The majority of my childhood was spent in Northwest Iowa in
a small town called Pomeroy. When I say small, I mean K-12 was in a single
building. There were 23 in my class. There were no stoplights. No restaurants. No
minorities. It was white bread America. In the very best and most wholesome
sense of the term. I didn’t even realize you could remove the key from the
ignition of a car until my teens. Or that homes could be locked. Or that
everyone didn’t start driving around 11 on country roads. Honestly.
In my youth, Pomeroy felt small and stunted. I had a
pedantic desire to be worldly in ways that a town like Pomeroy could never
support in my vision of self-evolution. I have always been enchanted with
elegance and culture. I often intertwined those concepts without any true
measure, meaning that people with accents were often deemed smarter, better,
more exotic than their American counterparts simply because they were from “other”.
Erudite. Cultivated. Well-read. Music to my ears. Words to
make my heart soar. Yes, please. Oh, I aspired…
However, all of this self-evolution comes in stride with the
pace of the evolver. To present day Andrea, refinement has taken on an entirely
different outward presentation. I wear dresses and heals because they make me
happy. I don’t worry about if my clothes are in style. They are my style. I have
a home that is an outward representation of the inner me. It’s filled with art,
whimsy and warmth. I can effortlessly craft a meal that will make you weak in the
knees, which may involve high art menus or German peasant food (scalloped
potatoes and ham is Aria’s favorite and so it’s often on the table). I can
carry on an engaged conversation with anyone and never feel intimidated. I can
book travel to anywhere with comfort and thrive anywhere I go, but prefer my
home. I know enough about wine to order it well off the menu, but am not so
snobbish that if I don’t know what pairs nicely with my meal, I won’t ask. I
either like art or I don’t. I don’t worry about who made it. I walked out of
Rent at intermission (didn’t enjoy it) but have seen Wicked three times and
would go tomorrow given the opportunity. I’m incredibly comfortable in my shoes.
But to get to today, I had to go through much chrysalis, if you will. I transformed a lot. I am rather
certain I will continue to do so. There is so much more to learn.
Culture and elegance to Andrea in her pre-teen and teen
years looked much different. It showed up in a pristine white dropped waist dress
with a beret and white gloves for Easter. Sometimes it meant colored rubber bands
on my braces. Watching Top Gun again and again on VHS (oh the volleyball scene…sigh).

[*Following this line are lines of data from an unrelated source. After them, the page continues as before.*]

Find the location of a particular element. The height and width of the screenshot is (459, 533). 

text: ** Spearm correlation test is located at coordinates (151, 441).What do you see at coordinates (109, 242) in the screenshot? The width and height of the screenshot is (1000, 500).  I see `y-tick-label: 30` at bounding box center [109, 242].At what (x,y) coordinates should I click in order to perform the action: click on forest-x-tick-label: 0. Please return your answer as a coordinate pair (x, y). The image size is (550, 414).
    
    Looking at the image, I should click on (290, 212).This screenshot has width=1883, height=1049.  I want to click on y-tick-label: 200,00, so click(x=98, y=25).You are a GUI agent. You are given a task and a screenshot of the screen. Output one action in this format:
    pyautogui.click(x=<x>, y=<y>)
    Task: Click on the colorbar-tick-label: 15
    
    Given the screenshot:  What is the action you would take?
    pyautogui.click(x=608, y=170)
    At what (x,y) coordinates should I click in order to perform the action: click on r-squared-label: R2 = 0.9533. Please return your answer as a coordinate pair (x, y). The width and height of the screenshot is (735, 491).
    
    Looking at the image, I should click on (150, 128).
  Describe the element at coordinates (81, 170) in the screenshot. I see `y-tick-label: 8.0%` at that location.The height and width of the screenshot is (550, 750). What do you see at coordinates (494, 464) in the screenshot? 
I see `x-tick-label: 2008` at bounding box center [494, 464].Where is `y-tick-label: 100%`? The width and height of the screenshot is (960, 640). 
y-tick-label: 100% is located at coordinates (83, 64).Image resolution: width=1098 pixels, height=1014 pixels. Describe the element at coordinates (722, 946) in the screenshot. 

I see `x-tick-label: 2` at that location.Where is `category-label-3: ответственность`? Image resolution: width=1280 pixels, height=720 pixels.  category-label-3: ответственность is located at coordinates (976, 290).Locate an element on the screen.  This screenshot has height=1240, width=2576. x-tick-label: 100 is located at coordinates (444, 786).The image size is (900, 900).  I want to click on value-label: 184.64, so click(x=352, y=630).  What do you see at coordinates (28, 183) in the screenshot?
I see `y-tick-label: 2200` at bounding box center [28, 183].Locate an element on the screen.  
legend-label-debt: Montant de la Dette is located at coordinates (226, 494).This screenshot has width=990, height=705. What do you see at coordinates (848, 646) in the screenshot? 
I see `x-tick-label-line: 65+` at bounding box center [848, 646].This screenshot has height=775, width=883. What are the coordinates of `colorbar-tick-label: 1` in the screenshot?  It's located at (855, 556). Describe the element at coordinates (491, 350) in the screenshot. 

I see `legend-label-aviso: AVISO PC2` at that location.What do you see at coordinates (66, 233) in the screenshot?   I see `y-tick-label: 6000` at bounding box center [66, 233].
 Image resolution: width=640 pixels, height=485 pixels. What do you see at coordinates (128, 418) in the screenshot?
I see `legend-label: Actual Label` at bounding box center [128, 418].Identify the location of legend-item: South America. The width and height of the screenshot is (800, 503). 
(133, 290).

I read and re-read poetry and various
literature to become fluent in some of the greats and expand my vocabulary. I spent hours fiddling with the radio on my
record player to catch music greats such as The Cars, Prince, Pet Shop Boys,
Janet Jackson and these gents, my very favorite band during those tender
formative years: Duran Duran.
Which leads to today’s song, and also a confession on one of
my largest fashion faux pas made. For about a year around 8th grade,
I had this little pin that I wore every day. It was just a head shot of Simon
le Bon. {If you were sleeping under a rock in the 80s or perhaps just had less
time on your hands, Simon is Duran Duran’s lead singer.} In my pursuit of
culture and elegance, I had decided this Brit lead singer was to be mine.
Clearly we were meant to be. I mean, I had a white beret and everything. I was
a catch, baby. If only he’d tour in Northwest Iowa, we would have met. I could
have given him some jelly beans from my Jelly Belly machine and we could have
spun some vinyl. It would have been rad.
I learned of his marriage to a Victoria’s Secret supermodel
through Teen Beat magazine. I threw out the pin in a flurry of tears. And I
began attending teen dances in Pocahantas. But those are different tales with
different songs.
Tonight, I give you Duran Duran - The Reflex.
PS - I’ve gotten over Simon. Nearly. Don't judge.